For the past 25 years he has devoted his research career to discovering new retinal genes for childhood blindness due to retinal degenerations. For the past few years he is testing the safety and efficacy of new therapies for inherited retinal degenerations, with some very important early successes. He has a broad background in human clinical trials and drug development, molecular genetics, clinical and paediatric ophthalmology, retinal degenerations, childhood blindness research and data analyses. In the past few years, in international collaborations, he has been able to discover 15+ new genes for childhood blindness due to retinal degenerations. This work was supported by grants from NIH (NEI), CIHR, Fighting Blindness Canada, The MCH foundation, Telethon of stars, the FRSQ and Reseau de Vision. This led to the publication of 140+ peer-reviewed papers.

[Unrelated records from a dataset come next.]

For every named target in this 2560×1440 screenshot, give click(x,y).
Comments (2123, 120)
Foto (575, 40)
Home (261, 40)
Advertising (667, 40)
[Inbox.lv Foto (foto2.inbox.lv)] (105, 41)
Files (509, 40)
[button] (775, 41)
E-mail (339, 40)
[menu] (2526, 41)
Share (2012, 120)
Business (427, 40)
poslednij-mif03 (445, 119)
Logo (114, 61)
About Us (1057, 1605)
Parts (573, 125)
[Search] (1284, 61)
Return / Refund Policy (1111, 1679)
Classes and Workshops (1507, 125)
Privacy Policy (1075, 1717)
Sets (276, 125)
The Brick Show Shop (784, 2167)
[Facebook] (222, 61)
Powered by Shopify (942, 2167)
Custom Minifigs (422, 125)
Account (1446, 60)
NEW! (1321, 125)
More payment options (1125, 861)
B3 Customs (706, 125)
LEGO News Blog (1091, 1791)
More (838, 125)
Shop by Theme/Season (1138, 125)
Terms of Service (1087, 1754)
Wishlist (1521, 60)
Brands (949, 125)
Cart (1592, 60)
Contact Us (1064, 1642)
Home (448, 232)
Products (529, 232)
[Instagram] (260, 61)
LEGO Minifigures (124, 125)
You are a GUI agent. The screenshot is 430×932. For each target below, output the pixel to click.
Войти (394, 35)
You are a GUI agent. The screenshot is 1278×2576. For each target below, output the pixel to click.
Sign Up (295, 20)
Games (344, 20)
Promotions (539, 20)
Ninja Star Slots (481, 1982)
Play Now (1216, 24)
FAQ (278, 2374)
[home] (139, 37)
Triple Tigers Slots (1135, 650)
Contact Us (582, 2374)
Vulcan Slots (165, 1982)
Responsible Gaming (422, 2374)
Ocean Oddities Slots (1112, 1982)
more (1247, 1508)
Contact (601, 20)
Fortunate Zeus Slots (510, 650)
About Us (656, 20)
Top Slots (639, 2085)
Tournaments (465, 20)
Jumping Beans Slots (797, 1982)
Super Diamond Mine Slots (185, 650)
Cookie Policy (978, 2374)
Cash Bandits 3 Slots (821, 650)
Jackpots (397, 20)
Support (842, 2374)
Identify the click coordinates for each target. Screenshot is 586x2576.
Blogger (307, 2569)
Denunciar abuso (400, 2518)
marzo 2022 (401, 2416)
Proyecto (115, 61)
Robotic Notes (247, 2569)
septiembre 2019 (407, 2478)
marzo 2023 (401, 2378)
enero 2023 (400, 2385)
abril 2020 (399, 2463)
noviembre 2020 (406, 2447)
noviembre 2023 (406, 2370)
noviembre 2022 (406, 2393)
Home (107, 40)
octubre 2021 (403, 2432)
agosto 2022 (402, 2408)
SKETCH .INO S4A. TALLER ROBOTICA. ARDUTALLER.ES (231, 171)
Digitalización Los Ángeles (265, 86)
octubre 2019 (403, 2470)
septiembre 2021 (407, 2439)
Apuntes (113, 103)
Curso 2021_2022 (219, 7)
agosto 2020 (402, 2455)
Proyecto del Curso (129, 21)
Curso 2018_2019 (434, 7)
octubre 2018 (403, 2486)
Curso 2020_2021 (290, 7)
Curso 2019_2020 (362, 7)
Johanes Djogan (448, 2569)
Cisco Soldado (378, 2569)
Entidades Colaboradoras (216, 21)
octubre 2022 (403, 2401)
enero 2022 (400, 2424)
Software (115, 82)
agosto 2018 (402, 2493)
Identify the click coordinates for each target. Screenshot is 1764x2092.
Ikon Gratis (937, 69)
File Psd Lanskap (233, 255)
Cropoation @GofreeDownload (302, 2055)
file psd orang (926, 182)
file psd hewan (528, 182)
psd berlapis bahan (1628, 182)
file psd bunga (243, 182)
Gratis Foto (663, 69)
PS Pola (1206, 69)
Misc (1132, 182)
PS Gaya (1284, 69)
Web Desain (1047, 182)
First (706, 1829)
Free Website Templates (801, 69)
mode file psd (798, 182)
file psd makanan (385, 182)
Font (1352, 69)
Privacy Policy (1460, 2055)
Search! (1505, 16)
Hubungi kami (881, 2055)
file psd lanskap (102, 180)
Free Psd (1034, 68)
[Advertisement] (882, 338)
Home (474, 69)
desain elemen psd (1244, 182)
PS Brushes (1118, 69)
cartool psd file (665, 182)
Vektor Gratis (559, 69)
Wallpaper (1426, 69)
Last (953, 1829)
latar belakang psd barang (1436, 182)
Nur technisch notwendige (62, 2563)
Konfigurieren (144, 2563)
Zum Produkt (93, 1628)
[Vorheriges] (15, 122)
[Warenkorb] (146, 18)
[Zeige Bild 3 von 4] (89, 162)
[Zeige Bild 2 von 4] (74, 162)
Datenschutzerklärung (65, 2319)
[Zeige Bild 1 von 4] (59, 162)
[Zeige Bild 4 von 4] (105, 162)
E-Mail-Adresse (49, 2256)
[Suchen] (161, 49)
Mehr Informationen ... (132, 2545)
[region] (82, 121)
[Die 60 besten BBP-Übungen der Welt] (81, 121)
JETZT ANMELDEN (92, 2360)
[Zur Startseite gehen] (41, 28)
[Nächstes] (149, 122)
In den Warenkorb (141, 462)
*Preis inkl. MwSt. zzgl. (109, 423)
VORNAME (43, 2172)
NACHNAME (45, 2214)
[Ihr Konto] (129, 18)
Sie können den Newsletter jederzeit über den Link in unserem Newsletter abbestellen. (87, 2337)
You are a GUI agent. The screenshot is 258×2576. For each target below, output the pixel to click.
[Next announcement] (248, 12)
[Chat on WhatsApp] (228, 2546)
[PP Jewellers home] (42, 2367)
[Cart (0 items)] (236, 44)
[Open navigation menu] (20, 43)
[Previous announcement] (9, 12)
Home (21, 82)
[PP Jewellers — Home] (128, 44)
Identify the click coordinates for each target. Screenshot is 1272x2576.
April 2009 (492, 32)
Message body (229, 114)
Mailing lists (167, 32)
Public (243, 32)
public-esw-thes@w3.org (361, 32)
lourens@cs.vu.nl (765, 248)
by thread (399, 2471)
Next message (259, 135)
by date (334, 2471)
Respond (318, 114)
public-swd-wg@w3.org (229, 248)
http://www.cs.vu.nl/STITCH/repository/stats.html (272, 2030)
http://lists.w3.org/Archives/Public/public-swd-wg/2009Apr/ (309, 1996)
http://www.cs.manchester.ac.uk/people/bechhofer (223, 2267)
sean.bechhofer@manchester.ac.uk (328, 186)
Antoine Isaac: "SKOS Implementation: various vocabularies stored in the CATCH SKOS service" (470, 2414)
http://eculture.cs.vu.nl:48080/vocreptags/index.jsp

He is now the principle investigator (PI) at McGill, the Montreal Children’s Hospital and the MUHC Center for Innovative Medicine (CIM) for 7 human clinical trials to test new drugs, new genes, new genetic methods and other modalities to combat blindness due to photoreceptor diseases. At McGill University he is currently Professor of Pediatric Surgery, Human Genetics and Adult Ophthalmology. In his free time, he bikes 365 days per year, reads historical fiction and keeps a plant based diet.